U.S. intelligence experts say they believe it was Osama bin Laden's voice on a two-minute audiotape released Sunday by the Qatar-based television station al-Jazeera, but the recording gives no clue as to whether the head of the al Qaeda terrorist network is alive, according to a senior administration official.

"We cannot date when the tape was made," the official said.

Defense Secretary Donald H. Rumsfeld told reporters yesterday that if bin Laden were alive, "there would be many ways that one could easily indicate that they were alive and that the tape had been made recently." But he added, "I am told it does not indicate that."

Reflecting the view of the U.S. intelligence community, Rumsfeld said he had "not seen anything since last December that one can with certainty say that he's alive or functioning.
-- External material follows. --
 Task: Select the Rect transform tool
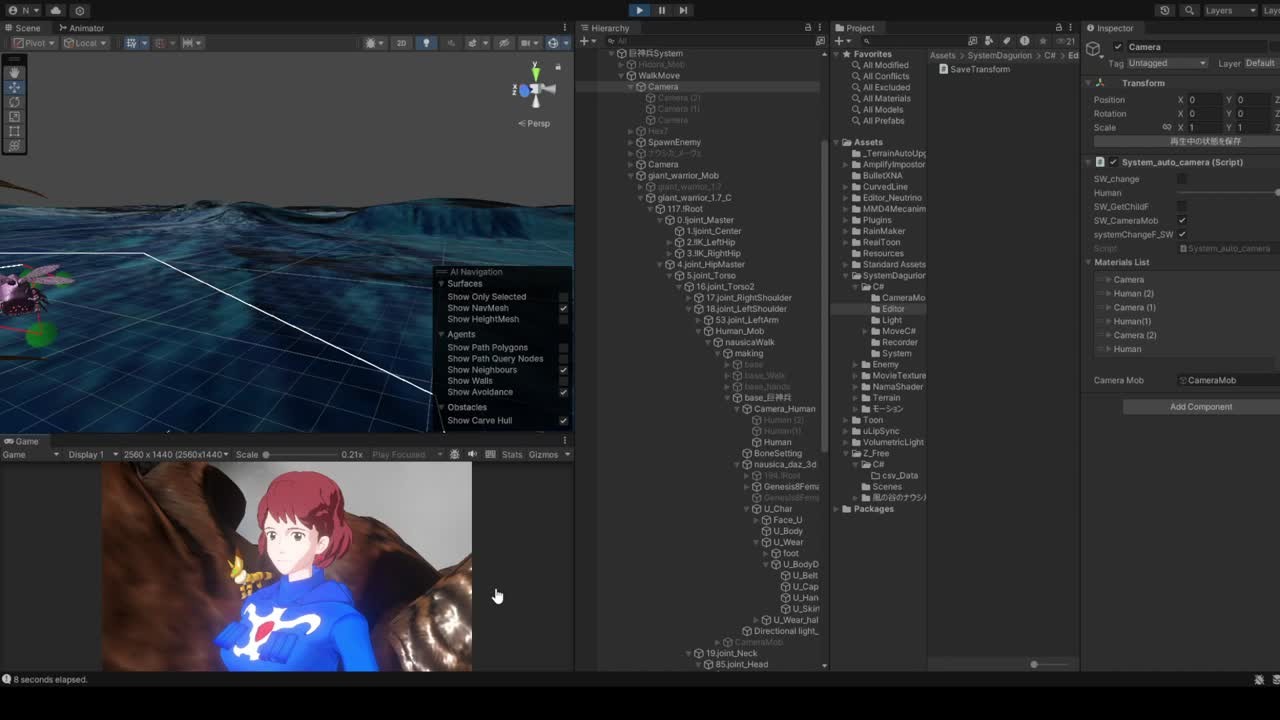tap(14, 131)
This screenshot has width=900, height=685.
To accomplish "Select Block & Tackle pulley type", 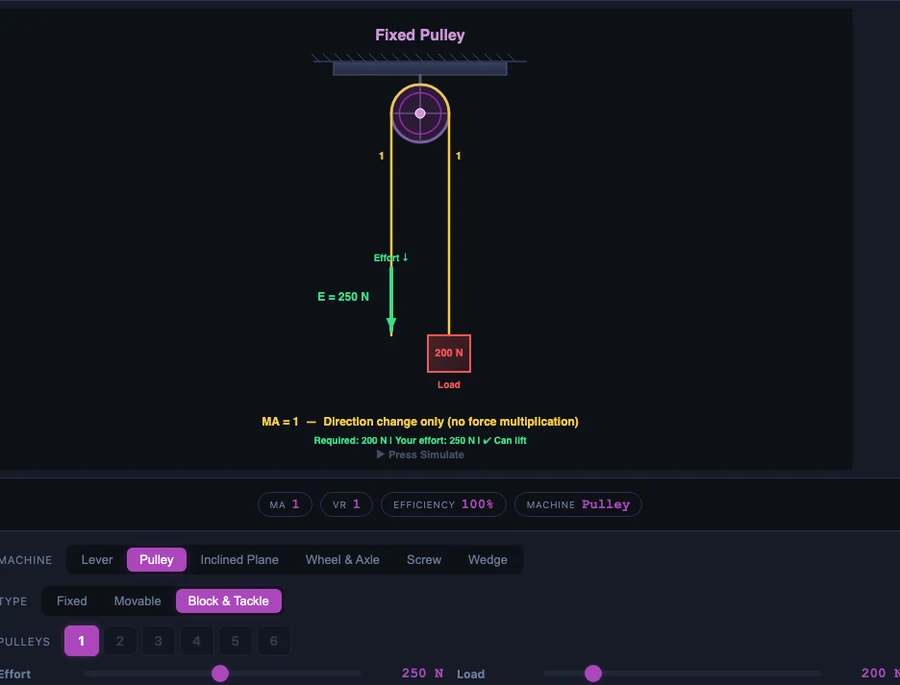I will click(x=228, y=601).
So he's therefore either alive and well, or alive and not too well, or not alive."

Rumsfeld said that scraps of information indicate Taliban leader Mohammad Omar is "probably still alive" and that a worldwide hunt is on for 15 or 20 high-ranking Taliban and al Qaeda operatives whose status is unknown. "We don't know precisely what's happened to them," Rumsfeld said.

He added that news leaks about how the U.S.-led search is being run had damaged the search effort, leading the terrorists "to change their behavior patterns in ways that it makes it very difficult to find them."

Meanwhile, he said, investigators have learned from those who have been captured that it is harder for them to do things and "their lives are more difficult."